Structure-Function Studies of Regulators in Vesicle Trafficking.

摘要

In eukaryotic cells, proteins, lipids and nutrients are moved from one organelle to another via membrane-bound vesicles. Each step in transport is orchestrated by multiple proteins and is exquisitely regulated, including the delivery of vesicles to the correct destinations. Small GTPases, particularly those in the Rab family, and phosphoinositides in the membranes play critical roles in regulation and especially as determinants of membrane identity. Distinct Rabs and phosphoinositides localize to the membranes of different organelles. For my thesis work, I undertook two projects. The first project focuses on how Rab GTPases are activated by guanine nucleotide exchange factors (GEFs) in the DENN (differentially expressed in normal and neoplastic cells)-domain family, where Rab activation is prerequisite for their role as determinants of membrane identity. Specifically, I determined the crystal structure of the DENN-domain GEF DENND1BS in complex with its substrate Rab35. In combination with kinetic studies, the structure suggested how DENN-domains recognize and activate their substrates.

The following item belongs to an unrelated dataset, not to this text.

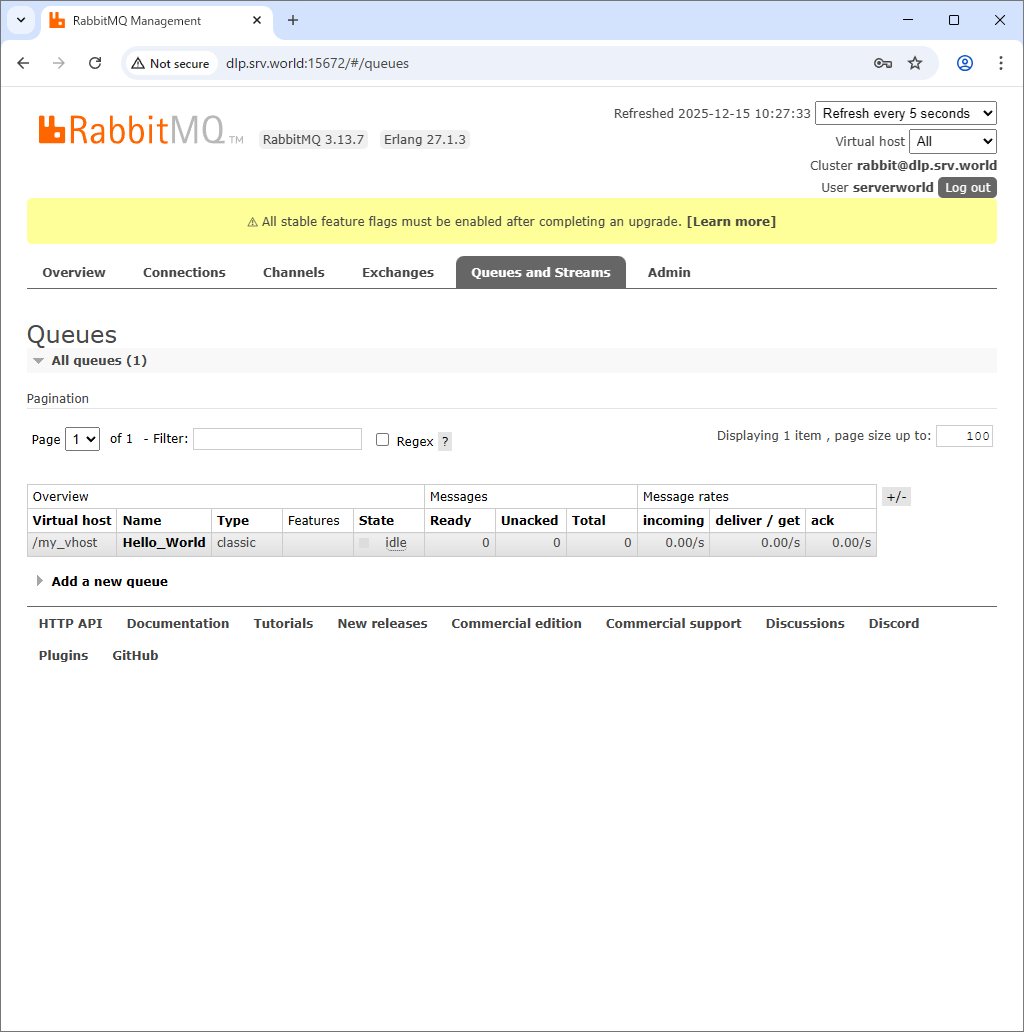
Task: Expand the Add a new queue section
Action: pos(109,581)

The second project dissects the structure and function of the lipid kinase complex that is responsible for generating the phosphoinositide PI4P at the plasma membrane. PI4P is important for membrane trafficking as a marker of membrane identity; but additionally it is critical for signal transduction as a precursor for signaling molecules such as inositol trisphosphate, diacylglycerol, or PI(3,4,5)P3. In this work, I determined the structures of two regulatory components of the lipid kinase complex, Efr3 and Ypp1. Combining yeast genetics, cell biology, biochemical and biophysical methods, this work provides a detailed model of how the complex is assembled and targeted to the plasma membrane, providing valuable insights into PI4P regulation at the plasma membrane.